Скорынин извлек из кармана удивительно миниатюрный мобильник. (А может, рацию свою, шпионскую). Я некоторое время удовлетворенно наблюдал, как он пытается заставить ее функционировать, потом сказал:
На моей территории ни один земной электронный прибор не работает. Без моего, разумеется, разрешения. Вон ваши подслушки до сих пор валяются.
Скорынин посмотрел на меня. Без упрека, но внимательно. Было ясно, что я ему не вполне симпатичен.

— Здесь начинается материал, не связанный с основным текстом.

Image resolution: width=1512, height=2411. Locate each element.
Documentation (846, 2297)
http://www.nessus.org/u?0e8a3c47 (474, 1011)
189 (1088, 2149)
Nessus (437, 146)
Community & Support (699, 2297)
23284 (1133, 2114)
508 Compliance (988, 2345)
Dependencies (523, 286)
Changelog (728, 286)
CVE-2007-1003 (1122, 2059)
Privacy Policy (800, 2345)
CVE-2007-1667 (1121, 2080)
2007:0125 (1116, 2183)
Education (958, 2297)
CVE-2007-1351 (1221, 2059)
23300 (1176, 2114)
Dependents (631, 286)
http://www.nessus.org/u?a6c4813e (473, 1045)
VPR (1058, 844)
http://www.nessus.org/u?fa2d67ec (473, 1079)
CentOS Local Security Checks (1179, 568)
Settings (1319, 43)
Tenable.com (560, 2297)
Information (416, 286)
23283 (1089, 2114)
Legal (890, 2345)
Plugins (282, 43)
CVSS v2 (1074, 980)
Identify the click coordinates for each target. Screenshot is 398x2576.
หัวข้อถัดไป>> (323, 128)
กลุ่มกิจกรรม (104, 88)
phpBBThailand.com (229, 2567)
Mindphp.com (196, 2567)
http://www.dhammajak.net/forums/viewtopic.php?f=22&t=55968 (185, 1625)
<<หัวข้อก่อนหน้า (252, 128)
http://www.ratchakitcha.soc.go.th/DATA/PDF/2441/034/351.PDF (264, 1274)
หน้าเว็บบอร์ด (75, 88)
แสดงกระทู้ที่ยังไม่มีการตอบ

— Ладно, говорите, — вздохнул я.
Он связался с напарником, объяснил, что фигурант на контакт с новым человеком не идет, добавил какую-то шифрованную абракадабру (Проводник тут же перевел: «Просит запросить мнение руководства»), спрятал телефон, вновь взглянул на меня без особого выражения.
Я решил все же его расшевелить.
— Ну, пока ваш коллега запрашивает мнение руководства… — его брови чуть-чуть приподнялись — мы поблагодарим Президента за награду. — брови поднялись еще выше.
Я сделал царственный жест рукой и в комнате появился Президент. Он сидел в кресле и его обрабатывали две дамы: одна приводила в порядок ногти на руке, вторая — на ноге. Мы еще успели услышать, как педикюрщица договаривала:
— …и если вы не будете делать ванночки с глицерином, эти мозоли вас в покое не оставят, а срезать их…
Она ойкнула и замолкла. Появившееся в комнате президента изображение не уступало в реальности такому же в нашей. Современные голограммы даже отдаленно не напоминали способ связи Проводника.
— Звоню, чтоб поблагодарить за награду, — сказал я, лукаво посматривая на Скорынина. — Как ваше здоровье.
Президент не зря был Президентом. Он и бровью не повел.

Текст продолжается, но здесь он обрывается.